With their deep background in hospitality, the legal obligation to build new housing units presented a new challenge for Relevant Group. But Heyman and King are no strangers to challenges.

This wisdom was central to how they approached the issues they saw with affordable housing development. As they began researching and formulating a plan for how to deliver the new housing units to market, they quickly realized that the entire affordable housing construction process was desperately in need of a revolution. The pricing to deliver units to market was nearly $500,000 – which was, in Heyman and King’s opinion as construction and development experts – far too expensive. So naturally, they decided to get creative.

Heyman and King met with nonprofit affordable housing developers and leaders to educate themselves, and to try to understand what inefficiencies could be corrected for. Relevant Group set up a funding mechanism through a nonprofit developer to build new projects themselves. They also set out to learn how they could deliver new housing units for less, as well as gain a deep understanding for the various entitlement incentives that the city provides affordable housing developers, and how they could maximize those incentives to get projects to better pencil out.

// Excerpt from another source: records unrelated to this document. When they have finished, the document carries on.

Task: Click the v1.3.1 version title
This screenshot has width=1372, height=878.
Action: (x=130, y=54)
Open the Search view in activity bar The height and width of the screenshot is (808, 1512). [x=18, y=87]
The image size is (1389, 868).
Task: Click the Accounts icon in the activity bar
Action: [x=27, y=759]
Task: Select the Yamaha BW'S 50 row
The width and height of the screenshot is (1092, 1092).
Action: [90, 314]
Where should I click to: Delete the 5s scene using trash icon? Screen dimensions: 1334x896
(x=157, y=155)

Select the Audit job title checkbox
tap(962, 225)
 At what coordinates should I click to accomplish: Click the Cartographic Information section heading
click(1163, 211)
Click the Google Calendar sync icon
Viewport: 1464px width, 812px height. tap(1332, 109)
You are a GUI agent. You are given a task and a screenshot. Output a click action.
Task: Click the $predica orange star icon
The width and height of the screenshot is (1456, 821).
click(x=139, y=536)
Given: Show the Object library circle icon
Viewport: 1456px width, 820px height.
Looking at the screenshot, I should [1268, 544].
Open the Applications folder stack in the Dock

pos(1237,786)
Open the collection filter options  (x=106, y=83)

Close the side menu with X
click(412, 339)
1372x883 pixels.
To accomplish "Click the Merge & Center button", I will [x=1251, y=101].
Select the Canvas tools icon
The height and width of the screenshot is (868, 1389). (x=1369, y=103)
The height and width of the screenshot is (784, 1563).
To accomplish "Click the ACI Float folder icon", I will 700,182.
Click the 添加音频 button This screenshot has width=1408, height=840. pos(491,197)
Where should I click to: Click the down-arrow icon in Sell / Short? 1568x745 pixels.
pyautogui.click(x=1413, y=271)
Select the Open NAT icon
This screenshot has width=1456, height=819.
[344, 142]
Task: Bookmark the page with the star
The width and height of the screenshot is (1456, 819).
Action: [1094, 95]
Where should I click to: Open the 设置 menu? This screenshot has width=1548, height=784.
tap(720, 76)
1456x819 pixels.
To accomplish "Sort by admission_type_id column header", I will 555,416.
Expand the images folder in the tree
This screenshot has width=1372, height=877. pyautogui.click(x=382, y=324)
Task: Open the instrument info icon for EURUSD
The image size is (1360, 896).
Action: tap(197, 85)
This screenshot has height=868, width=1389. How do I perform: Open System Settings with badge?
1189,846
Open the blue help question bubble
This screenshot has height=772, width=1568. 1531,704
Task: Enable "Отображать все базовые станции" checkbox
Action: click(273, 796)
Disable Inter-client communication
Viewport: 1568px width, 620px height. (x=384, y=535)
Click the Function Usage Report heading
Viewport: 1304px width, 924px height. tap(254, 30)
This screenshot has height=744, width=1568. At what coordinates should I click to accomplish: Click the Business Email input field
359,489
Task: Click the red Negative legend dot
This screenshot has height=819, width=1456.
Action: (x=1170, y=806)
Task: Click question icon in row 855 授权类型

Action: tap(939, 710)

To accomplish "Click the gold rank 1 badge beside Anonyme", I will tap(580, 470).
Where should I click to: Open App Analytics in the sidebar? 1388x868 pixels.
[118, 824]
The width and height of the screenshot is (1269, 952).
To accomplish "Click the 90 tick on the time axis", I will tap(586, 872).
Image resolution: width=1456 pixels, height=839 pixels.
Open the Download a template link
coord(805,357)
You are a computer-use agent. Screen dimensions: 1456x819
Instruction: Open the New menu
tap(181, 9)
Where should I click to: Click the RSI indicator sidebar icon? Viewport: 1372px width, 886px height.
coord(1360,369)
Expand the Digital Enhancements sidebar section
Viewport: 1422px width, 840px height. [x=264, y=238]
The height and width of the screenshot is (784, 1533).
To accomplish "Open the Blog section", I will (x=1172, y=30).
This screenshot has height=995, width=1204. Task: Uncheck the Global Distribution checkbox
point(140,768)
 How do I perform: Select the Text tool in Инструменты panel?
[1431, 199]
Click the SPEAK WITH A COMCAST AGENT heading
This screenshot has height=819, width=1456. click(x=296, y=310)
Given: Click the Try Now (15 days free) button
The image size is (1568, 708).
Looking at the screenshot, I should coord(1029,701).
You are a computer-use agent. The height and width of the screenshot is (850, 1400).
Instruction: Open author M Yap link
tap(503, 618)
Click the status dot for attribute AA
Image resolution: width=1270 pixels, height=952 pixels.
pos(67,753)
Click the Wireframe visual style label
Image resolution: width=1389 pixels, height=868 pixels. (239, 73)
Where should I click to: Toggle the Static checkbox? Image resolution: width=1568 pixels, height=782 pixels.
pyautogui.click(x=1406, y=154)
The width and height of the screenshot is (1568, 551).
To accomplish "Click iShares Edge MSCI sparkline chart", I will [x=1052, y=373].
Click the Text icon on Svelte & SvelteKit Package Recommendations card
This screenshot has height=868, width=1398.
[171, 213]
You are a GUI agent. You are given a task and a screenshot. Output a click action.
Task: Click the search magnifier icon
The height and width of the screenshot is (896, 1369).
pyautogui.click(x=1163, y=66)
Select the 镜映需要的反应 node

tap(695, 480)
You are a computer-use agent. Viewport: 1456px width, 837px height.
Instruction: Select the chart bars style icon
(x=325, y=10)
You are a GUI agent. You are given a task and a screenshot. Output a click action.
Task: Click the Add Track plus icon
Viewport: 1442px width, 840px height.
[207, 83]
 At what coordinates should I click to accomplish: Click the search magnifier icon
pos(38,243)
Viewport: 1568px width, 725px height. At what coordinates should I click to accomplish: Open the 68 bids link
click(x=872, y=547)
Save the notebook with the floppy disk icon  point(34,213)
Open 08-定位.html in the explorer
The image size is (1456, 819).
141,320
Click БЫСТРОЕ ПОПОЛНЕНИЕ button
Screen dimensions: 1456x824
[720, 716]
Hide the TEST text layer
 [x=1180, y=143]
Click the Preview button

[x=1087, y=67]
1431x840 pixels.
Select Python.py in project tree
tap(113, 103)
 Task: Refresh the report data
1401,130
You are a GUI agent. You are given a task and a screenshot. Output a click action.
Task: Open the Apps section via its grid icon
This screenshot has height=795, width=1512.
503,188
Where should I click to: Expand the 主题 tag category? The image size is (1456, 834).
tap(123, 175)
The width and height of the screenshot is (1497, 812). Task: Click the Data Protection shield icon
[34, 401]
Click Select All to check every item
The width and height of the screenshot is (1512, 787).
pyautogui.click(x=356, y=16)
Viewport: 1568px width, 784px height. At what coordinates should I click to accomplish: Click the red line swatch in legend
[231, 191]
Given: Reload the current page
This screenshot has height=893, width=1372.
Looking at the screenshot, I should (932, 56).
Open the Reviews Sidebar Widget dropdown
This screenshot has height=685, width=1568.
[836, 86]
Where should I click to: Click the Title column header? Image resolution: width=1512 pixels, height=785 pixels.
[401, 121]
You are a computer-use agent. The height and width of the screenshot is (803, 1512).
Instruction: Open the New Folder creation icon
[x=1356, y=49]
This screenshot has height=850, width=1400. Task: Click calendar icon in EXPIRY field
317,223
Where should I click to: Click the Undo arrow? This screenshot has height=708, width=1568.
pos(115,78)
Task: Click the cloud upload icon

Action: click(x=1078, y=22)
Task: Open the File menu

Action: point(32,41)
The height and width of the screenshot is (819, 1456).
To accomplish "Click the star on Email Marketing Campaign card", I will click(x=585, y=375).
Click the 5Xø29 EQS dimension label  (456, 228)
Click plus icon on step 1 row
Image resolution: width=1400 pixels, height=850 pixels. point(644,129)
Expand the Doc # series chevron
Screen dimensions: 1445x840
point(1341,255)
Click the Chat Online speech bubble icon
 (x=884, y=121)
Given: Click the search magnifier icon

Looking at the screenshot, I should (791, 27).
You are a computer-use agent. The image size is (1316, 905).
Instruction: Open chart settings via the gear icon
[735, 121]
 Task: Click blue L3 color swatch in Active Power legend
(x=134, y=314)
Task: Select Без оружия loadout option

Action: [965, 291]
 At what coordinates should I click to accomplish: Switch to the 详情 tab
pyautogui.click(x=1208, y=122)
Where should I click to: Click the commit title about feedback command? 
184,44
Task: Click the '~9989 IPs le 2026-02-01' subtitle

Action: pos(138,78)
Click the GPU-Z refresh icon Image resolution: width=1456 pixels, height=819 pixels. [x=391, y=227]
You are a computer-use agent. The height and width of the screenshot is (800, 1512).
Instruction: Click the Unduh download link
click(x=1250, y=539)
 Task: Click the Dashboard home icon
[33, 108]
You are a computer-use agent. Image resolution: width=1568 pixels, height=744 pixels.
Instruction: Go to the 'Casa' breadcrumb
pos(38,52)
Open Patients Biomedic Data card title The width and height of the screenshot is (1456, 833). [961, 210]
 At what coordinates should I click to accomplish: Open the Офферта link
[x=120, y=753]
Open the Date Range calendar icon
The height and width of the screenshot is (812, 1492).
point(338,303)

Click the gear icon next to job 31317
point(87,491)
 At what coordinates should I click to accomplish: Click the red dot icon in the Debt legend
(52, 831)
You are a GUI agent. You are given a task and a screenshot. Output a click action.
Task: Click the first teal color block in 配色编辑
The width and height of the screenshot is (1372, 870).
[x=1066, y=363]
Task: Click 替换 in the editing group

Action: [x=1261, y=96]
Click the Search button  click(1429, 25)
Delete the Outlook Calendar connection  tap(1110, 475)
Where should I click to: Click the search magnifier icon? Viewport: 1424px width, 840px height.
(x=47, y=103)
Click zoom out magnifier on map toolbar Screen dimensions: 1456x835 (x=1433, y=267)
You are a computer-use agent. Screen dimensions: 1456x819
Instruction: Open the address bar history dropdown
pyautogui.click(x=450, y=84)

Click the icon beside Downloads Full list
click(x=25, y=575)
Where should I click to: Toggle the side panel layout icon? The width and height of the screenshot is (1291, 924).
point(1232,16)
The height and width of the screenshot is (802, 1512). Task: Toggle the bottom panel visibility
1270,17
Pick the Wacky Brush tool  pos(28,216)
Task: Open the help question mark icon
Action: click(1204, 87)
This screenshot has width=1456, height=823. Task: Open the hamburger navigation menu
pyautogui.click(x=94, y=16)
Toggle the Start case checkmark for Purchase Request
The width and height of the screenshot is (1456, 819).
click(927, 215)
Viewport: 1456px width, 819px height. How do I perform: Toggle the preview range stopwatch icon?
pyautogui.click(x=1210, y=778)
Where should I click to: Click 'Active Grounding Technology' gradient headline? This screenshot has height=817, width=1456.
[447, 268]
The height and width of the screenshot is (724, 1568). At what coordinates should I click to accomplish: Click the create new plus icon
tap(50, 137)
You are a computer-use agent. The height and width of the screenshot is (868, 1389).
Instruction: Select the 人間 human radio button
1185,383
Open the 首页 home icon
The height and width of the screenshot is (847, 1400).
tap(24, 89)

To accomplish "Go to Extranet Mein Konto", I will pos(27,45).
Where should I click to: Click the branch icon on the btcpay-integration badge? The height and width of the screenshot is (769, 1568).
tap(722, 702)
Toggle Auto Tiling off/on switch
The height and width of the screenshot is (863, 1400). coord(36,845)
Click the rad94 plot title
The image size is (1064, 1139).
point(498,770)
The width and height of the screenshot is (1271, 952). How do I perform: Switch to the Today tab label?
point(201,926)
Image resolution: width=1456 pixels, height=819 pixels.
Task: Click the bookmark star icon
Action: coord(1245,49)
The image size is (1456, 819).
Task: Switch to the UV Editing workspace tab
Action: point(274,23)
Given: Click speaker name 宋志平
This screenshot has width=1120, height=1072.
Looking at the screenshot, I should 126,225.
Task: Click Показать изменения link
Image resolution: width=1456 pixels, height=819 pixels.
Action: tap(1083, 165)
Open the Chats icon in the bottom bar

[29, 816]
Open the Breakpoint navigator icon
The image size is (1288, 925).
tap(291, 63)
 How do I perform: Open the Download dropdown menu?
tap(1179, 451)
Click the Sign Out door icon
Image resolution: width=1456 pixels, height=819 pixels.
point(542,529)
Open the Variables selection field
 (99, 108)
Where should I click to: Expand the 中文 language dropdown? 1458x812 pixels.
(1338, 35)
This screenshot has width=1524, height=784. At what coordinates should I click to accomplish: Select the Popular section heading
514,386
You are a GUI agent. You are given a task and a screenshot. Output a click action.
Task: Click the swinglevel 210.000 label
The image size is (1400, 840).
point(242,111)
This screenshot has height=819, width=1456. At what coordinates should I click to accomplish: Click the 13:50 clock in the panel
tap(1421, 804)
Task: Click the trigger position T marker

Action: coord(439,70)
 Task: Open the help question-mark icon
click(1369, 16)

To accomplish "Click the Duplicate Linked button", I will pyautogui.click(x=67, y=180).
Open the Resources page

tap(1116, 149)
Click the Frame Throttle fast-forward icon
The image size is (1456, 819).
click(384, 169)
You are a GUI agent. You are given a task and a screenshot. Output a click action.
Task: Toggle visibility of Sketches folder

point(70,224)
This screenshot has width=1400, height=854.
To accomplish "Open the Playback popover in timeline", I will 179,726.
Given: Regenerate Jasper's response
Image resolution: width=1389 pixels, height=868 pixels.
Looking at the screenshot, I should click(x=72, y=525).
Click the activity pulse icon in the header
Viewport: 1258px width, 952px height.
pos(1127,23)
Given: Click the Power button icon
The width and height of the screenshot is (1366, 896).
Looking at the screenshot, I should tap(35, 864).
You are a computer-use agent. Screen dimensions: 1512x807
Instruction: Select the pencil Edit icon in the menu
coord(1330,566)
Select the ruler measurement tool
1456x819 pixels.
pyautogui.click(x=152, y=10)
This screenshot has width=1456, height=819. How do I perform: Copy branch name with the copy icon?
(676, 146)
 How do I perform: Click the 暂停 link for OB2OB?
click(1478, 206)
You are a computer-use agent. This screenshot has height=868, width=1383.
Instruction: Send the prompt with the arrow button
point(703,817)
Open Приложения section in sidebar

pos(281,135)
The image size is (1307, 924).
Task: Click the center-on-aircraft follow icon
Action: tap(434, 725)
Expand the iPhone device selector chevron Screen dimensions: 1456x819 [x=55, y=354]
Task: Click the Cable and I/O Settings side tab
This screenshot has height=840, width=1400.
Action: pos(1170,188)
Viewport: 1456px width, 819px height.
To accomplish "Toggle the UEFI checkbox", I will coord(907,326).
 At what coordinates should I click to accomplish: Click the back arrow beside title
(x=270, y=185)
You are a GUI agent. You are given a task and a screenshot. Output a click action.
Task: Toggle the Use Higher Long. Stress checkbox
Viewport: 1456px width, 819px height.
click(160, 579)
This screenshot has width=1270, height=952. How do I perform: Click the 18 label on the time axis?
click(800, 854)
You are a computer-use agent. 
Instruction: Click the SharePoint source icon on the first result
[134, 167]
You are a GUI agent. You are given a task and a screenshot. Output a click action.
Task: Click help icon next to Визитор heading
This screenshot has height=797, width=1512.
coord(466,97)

Through this, Heyman and King realized that there was an opportunity to not only satisfy their requirement to build new housing units, but to roll out an affordable housing platform for profit that could help implement innovative solutions to satisfy the unquenchable demand for housing not only in Los Angeles, but across the country. That came to fruition with the launch of Relevant Living: Relevant Group’s affordable housing arm.

In this respect, Heyman and King were able to turn what was once an obligation – to build new housing units – into an opportunity. One of the most exciting ventures that have emerged as part of this process has been their foray into modular construction.

In order to scale and build the thousands of affordable housing units that Heyman and King intended to – and which Los Angeles desperately needs – they decided to explore new, innovative ways to build housing and deliver it to market. Construction needs to be faster, less expensive and more efficient to make it even remotely possible to build the over 500,000 new affordable housing units that it’s estimated the city needs to meet demand.

As Heyman and King learned more about prefabricated modular construction, they discovered that it was the perfect solution, that would allow them to deliver housing units more efficiently, faster and cheaper. With this knowledge, Keyman and King decided to dive in, launching RMOD – Relevant Group’s modular construction arm. Through RMOD, Relevant Group set out not only to use prefabricated modular construction in building their own affordable housing projects in Los Angeles, but also to manufacture modular units and launch a business that could supply units to other developers.

Relevant Group has made major strides in affordable housing by turning obligations into opportunities, revolutionizing how affordable housing projects are built and delivered to market, and investing in communities in need.

Relevant Group was the first developer to have a replacement housing plan approved by the Community Redevelopment Agency (CRA/LA), the Los Angeles agency dedicated to revitalizing, refurbishing, and renewing economically underserved areas. Their first three affordable housing projects – a 150-unit project on Skid Row, a 150-unit development in Downtown Los Angeles and a 200-unit project in Hollywood – are set to start construction in fall of this year.

Heyman and King refuse to be boxed in, and are always willing to take creative approaches that push the envelope. And this entrepreneurial spirit is helping them realize their vision: redefining and revitalizing entire neighborhoods for the betterment of our city and all Angelenos.